Ubuntu Systemd Bad Entry

Alex Sage

This post is deleted!

DustinB3403

All disks in the array appear to be fine according to MD.... So this is clearly this is something with the VM.

DustinB3403

So I was able to just restore this VM to a snapshot from the other day.

Should I perform another fsck on this virtual system?

scottalanmiller

Not if it does not prompt you to.

DustinB3403

So how can I check to see if whatever caused this issue is still present? I mean if it just happens from time to time, fine.

But wouldn't it be good to know what caused it?

scottalanmiller

@DustinB3403 said in Ubuntu Systemd Bad Entry:

But wouldn't it be good to know what caused it?

That's a common thought and it makes sense, kind of. But computers are ridiculously complex beasts and not all issues are replicable. Gamma radiation, insanely uncommon bugs, memory errors, CPU errors, disk errors and such can all lead to corruption. These things happen. If you want to investigate every possible error ever you can easily spend more than the system is worth and only "guess" at the problem in the end - all for something that is unlikely to ever happen again.

Think of a windshield and you get a crack in it. You don't remember something hitting your windshield. Do you stop driving and spend months doing forensics trying to determine if it was a rock, bird, bug, bridge debris, glass fragility, bizarre temperature change, etc. that caused it to crack? Would knowing be useful? Not if it doesn't happen again.
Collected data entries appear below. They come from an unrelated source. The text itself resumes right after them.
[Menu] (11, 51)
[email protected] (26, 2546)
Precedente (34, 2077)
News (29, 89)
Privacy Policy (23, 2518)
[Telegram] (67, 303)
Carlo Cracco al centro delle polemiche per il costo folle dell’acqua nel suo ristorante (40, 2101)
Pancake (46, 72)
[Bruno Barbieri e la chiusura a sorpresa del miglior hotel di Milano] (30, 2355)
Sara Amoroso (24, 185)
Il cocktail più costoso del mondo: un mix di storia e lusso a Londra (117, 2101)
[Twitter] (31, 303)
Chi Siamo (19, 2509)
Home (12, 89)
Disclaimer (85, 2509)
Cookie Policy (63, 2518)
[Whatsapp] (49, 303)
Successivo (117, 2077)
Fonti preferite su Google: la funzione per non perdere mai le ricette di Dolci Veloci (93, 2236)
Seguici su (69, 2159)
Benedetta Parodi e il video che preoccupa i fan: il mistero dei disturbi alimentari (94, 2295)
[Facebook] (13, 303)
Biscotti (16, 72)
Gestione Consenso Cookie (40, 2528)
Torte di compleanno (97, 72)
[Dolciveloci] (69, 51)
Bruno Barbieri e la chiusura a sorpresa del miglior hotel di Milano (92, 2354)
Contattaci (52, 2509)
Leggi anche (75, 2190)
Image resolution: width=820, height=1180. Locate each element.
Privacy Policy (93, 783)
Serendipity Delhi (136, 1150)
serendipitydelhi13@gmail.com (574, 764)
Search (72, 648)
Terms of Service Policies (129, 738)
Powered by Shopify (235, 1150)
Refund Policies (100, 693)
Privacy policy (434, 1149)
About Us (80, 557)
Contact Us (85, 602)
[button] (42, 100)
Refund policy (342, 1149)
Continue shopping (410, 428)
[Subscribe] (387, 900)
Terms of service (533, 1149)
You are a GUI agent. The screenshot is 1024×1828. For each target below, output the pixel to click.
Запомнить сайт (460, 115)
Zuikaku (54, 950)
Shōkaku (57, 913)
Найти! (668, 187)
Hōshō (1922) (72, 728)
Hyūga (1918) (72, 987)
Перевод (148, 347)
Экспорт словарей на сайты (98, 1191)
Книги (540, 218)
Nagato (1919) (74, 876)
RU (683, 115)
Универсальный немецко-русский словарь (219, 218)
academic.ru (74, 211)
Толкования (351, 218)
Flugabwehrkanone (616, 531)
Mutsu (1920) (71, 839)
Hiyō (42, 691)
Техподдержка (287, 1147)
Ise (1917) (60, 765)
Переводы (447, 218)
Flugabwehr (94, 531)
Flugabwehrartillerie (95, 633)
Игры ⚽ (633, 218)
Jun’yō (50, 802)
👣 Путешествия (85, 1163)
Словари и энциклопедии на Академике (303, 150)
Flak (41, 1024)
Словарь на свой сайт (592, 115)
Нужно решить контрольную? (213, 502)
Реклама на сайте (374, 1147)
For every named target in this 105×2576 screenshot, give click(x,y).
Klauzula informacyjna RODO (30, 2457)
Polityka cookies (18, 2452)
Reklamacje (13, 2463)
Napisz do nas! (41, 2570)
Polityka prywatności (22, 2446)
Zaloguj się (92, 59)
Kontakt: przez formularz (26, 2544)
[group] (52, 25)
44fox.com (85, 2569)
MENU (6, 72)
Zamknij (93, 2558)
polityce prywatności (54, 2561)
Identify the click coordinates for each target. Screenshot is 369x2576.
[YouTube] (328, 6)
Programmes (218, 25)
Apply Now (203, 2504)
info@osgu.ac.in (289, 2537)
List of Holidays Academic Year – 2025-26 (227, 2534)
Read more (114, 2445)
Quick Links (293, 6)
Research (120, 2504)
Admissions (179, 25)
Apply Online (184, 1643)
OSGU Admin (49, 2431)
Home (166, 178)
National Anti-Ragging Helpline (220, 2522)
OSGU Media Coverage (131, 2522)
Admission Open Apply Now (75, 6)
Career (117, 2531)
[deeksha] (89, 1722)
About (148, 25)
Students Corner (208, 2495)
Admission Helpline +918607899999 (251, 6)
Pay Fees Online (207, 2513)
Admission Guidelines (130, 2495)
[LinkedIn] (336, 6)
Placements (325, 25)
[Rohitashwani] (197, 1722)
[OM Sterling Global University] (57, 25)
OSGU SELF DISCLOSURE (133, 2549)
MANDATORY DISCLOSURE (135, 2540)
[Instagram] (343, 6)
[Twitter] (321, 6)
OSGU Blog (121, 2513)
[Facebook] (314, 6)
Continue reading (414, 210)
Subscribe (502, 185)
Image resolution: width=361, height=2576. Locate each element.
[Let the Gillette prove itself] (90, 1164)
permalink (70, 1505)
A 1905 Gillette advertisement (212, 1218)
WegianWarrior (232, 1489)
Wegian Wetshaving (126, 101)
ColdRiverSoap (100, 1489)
So yes, KNOWING would be great. But FINDING OUT is not. Make sense? The cost required to know isn't worth it unless it becomes a repeating problem.

DustinB3403

This issue is still occurring and interrupting my backup schedule for my VM's.

The host appears to be fine. So either I have to build a new VM, or something is wrong with the host.

Guest

DustinB3403

So doing to a smartctl on the host it appears that /dev/sdb does have several errors. I'll be replacing this drive today and see if the issue persist.

The other 3 disks have no smart errors at all.

DustinB3403

essentially this one disk is in a pre-failed state due to age.

So performing

mdadm /dev/md0 --fail /dev/sdb --remove /dev/sdb

and then replacing this disk I should be in a good state.

DustinB3403

And the array is resilvering the now replaced disk.

As an FYI for anyone on software RAID, the drives are organized in a manner that aligns to the SATA connections on the board.

IE : USB boot device is SDA

SATA1 (or 0 however it is labeled) = SDB
SATA2 = SDC
and so on.

DustinB3403

Well at least for now, the I/O errors have stopped after I replaced the bad disk in the host array and reverted the VM.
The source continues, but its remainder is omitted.